──────── Records supplied

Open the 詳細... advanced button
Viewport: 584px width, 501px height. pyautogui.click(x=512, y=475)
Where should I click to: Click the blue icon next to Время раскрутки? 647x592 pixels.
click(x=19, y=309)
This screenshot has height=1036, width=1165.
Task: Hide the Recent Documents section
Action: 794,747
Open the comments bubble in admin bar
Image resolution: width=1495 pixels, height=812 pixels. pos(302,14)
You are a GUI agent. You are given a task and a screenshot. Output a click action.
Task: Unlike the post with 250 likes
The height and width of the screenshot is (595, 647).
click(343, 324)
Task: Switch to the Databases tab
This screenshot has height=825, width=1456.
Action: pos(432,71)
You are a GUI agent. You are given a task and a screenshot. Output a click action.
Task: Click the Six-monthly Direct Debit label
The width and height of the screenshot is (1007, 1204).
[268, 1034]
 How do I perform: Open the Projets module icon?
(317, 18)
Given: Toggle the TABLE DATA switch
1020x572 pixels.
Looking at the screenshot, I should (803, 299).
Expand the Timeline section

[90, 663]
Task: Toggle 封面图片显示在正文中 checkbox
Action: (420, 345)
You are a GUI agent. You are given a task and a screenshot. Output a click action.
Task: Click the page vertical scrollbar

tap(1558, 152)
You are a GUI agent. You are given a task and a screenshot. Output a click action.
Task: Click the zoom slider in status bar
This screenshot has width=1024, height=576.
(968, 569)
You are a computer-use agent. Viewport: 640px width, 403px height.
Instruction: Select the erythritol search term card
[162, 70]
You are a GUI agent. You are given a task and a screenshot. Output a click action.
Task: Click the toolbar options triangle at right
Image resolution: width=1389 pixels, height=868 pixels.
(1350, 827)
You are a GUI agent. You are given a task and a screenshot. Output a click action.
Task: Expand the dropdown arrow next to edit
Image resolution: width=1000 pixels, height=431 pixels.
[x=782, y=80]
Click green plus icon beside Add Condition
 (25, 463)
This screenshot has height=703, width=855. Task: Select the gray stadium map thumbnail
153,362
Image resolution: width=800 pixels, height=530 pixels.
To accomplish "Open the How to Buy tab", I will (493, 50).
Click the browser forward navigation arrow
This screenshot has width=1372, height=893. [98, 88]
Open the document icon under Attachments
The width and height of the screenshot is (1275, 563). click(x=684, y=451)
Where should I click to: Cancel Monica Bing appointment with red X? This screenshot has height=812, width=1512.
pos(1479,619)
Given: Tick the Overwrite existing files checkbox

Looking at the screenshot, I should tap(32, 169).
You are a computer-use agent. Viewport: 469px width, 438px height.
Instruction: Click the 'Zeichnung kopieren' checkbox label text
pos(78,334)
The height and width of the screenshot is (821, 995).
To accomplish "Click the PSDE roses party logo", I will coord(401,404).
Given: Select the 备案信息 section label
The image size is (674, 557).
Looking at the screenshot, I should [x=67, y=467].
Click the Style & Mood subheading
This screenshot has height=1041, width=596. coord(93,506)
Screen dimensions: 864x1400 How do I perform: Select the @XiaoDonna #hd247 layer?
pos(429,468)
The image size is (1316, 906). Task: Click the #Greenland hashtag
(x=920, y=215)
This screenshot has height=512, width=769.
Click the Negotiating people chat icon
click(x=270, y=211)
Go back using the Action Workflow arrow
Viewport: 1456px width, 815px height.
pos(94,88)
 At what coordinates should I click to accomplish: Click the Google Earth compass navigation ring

────────────────

## What to work on
Rewrite the data starting at the line that contains "Task: Switch to the Databases tab" and ending at the line that contains "tap(1558, 152)", with "Databases" replaced by "Collections" and all else unchanged. Give only those lines.

## Answer to the task
Task: Switch to the Collections tab
This screenshot has height=825, width=1456.
Action: pos(432,71)
You are a GUI agent. You are given a task and a screenshot. Output a click action.
Task: Click the Six-monthly Direct Debit label
The width and height of the screenshot is (1007, 1204).
[268, 1034]
 How do I perform: Open the Projets module icon?
(317, 18)
Given: Toggle the TABLE DATA switch
1020x572 pixels.
Looking at the screenshot, I should (803, 299).
Expand the Timeline section

[90, 663]
Task: Toggle 封面图片显示在正文中 checkbox
Action: (420, 345)
You are a GUI agent. You are given a task and a screenshot. Output a click action.
Task: Click the page vertical scrollbar

tap(1558, 152)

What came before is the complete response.